> YOUR TASK
Take each line of the records below that contains the string "menu" and copy it.

> INFORMATION GIVEN
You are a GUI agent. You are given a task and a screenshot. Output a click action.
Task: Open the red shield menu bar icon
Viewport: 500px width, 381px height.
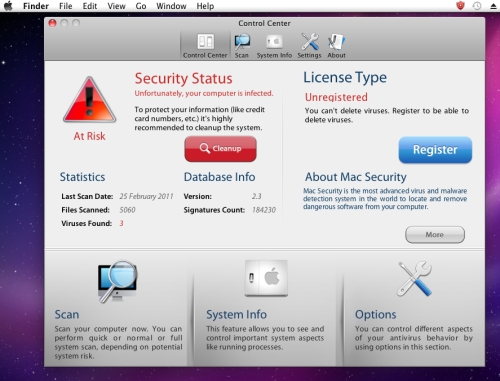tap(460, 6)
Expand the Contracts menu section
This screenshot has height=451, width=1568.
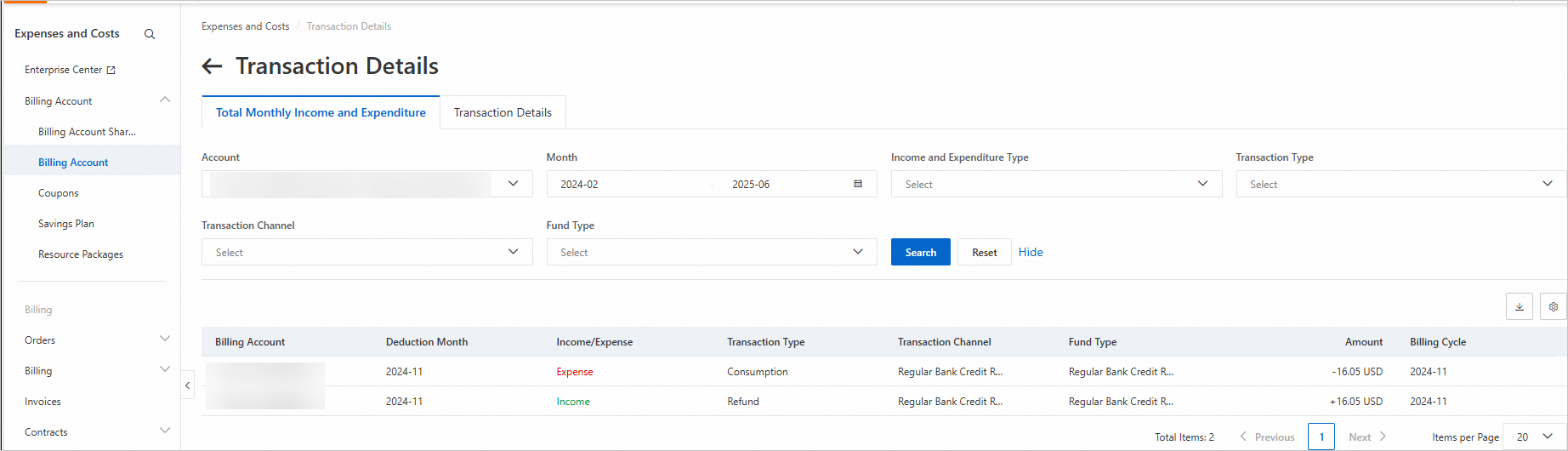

==

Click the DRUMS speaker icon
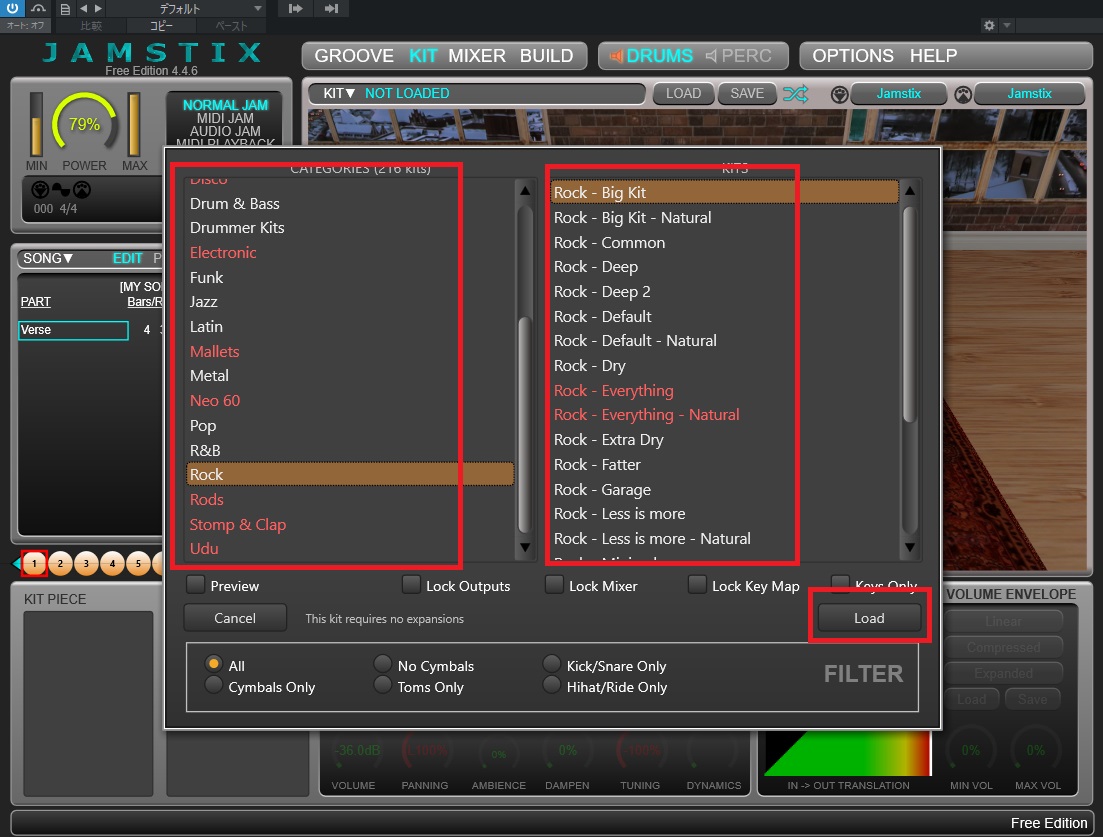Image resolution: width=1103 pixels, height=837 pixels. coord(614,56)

...

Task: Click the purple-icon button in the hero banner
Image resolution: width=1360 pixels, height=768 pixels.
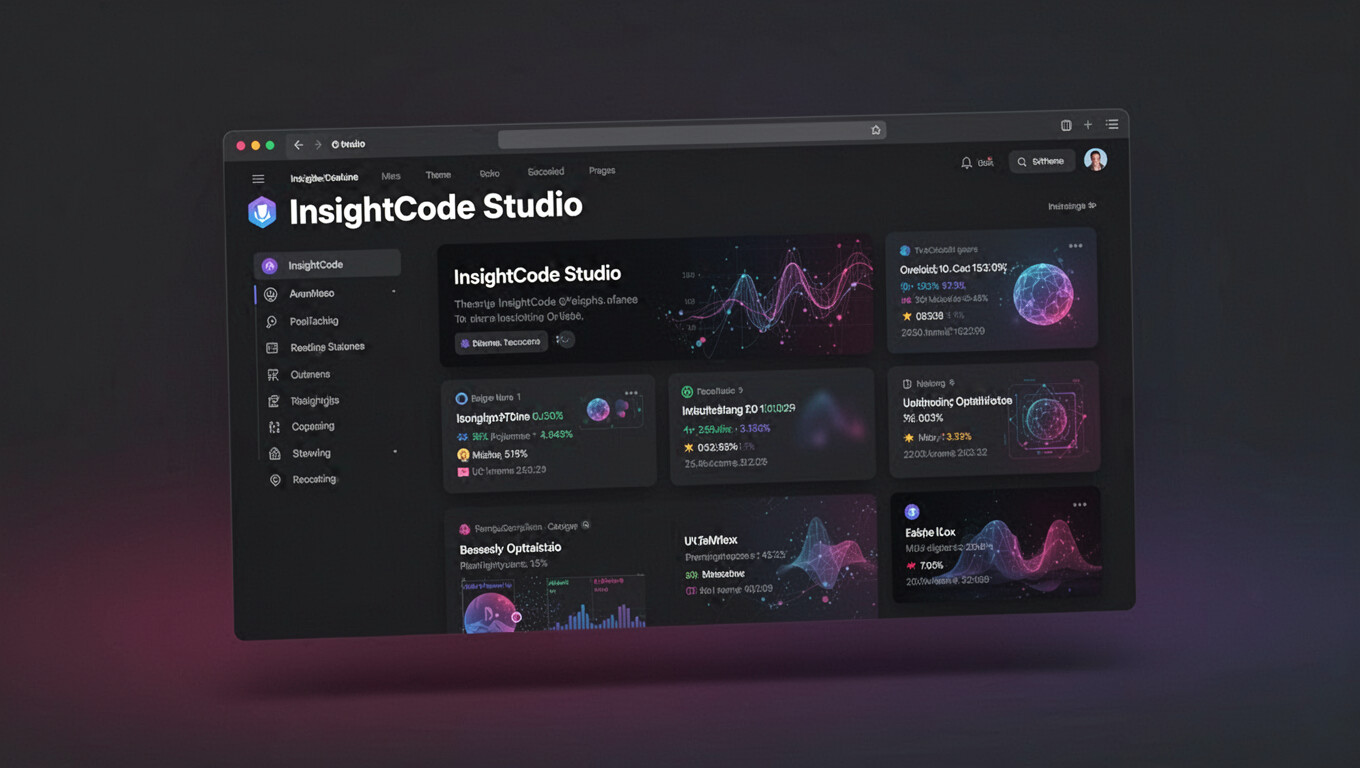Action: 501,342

> SOLUTION FOR THIS PROBLEM
Task: Open the red shield menu bar icon
Expand the Contracts menu section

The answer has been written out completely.